* _Supplied data_:
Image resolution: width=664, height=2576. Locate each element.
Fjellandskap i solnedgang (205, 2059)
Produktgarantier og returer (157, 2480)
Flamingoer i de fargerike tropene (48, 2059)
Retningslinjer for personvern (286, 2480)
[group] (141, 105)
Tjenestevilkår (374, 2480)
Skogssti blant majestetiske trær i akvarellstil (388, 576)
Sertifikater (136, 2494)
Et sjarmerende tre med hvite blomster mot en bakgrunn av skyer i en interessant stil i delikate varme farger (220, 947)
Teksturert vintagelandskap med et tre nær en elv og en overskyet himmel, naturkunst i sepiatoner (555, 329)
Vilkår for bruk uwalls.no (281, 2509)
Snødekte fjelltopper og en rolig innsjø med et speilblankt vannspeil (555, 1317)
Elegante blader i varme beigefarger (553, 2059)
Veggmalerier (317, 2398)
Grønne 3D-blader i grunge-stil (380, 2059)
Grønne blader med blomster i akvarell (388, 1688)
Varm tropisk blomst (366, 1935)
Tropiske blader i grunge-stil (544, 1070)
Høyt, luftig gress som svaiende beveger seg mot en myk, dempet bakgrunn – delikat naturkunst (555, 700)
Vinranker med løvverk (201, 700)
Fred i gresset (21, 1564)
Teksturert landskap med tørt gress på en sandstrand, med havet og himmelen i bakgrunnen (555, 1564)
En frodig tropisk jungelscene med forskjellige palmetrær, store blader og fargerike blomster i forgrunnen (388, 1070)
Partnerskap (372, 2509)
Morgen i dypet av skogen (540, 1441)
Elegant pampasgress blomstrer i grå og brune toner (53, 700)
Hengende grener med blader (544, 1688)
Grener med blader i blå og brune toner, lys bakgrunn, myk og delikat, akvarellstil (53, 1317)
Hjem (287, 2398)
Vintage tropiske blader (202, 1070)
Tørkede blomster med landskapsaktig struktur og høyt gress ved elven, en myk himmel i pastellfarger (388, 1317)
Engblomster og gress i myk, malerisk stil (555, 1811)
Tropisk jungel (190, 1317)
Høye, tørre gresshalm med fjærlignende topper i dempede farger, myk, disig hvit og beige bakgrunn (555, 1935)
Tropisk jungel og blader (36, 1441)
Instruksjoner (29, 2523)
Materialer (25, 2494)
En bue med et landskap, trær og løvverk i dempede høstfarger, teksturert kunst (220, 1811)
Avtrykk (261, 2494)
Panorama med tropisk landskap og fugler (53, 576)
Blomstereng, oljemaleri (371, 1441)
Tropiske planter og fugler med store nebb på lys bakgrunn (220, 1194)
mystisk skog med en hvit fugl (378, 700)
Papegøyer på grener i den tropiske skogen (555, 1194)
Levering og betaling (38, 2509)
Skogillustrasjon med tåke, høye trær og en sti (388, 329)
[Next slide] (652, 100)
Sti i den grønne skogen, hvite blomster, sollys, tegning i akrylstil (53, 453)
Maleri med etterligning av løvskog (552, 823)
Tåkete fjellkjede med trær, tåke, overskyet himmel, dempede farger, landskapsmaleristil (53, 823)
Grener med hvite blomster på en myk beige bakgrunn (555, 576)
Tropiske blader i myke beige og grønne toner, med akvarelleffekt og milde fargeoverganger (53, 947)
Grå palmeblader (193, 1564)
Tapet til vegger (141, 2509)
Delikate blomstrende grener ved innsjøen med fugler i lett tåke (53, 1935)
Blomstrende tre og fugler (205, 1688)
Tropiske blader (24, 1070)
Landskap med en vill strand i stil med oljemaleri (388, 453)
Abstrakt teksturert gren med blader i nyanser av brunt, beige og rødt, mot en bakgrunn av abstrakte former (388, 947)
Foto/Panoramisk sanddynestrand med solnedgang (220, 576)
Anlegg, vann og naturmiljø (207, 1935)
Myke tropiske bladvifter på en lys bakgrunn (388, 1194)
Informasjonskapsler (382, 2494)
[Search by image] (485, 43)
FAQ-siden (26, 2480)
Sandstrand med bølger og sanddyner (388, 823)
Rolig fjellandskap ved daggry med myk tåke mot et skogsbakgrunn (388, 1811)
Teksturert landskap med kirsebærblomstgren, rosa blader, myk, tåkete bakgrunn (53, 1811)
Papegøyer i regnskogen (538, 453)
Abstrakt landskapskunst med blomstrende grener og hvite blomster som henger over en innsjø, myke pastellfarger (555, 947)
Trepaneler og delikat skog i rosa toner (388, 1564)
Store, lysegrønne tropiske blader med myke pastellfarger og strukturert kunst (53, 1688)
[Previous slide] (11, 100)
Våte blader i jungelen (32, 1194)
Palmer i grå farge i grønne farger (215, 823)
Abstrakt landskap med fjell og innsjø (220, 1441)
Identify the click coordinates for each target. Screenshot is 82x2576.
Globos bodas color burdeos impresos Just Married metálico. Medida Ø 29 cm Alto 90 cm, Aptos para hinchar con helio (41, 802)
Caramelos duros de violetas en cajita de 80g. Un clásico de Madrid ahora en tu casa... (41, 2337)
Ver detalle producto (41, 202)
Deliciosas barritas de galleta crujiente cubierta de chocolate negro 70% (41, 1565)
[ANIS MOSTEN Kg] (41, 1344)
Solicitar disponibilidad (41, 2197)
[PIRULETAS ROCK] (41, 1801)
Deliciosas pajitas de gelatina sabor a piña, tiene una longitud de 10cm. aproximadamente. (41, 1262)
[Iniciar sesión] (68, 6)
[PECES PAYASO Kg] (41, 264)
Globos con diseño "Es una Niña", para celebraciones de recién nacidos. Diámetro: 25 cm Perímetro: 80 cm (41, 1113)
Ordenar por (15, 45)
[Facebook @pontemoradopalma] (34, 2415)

* _Action item_: Would you please return all lines from the listing above that contain "pastellfarger"?

* _Answer to this exercise_:
Tørkede blomster med landskapsaktig struktur og høyt gress ved elven, en myk himmel i pastellfarger (388, 1317)
Abstrakt landskapskunst med blomstrende grener og hvite blomster som henger over en innsjø, myke pastellfarger (555, 947)
Store, lysegrønne tropiske blader med myke pastellfarger og strukturert kunst (53, 1688)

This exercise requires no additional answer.